3. Use the latest BMC image for their platform to ensure RAKP+ is in use.
4. Security conscious customers can set a random 16 character password easily using any number of free password generators. The trusted AntiVirus company, Symantec/Norton has one on their SSL encrypted website:
5. Follow the NetScaler Secure Deployment Guide to setup RADIUS based centrally-controlled user/password and role based management allows quick network-wide changes to passwords, roles and users. The RADIUS/Active Directory admin can set the passwords for the BMC roles ensuring that a password generator is used, and that passwords expire.
IPMI authentication is local and is separate from the network-based LDAP auth.
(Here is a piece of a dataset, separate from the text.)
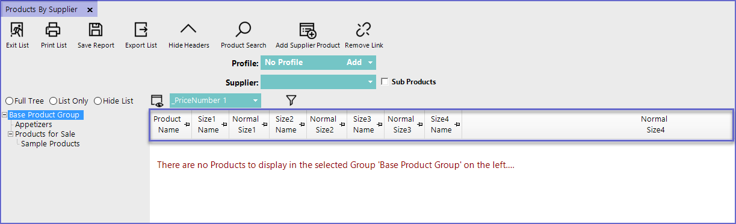Screen dimensions: 736x224
Task: Expand the Supplier dropdown
Action: (x=371, y=82)
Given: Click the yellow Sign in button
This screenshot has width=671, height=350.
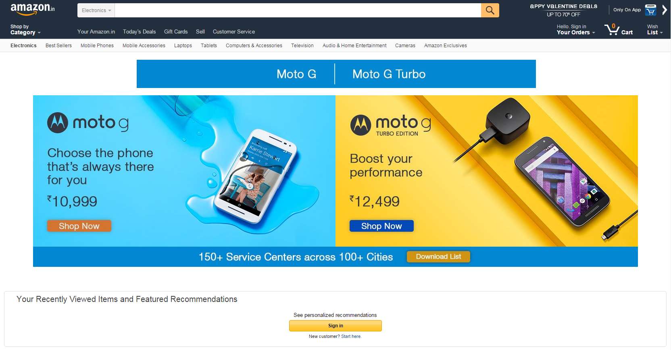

The only currently credible defense against breaking IPMI auth, short of turning off the IPMI port (which isn’t possible currently), is having truly random 128 bit passwords. Computational capabilities of the LOM do not matter here since the attacker performs the computation offline and is only restricted by the capabilities of his own computational cluster.
At this point, isolating/air-gapping LOM to a separate management VLAN and setting 16 character random passwords is a good way to prevent attacks.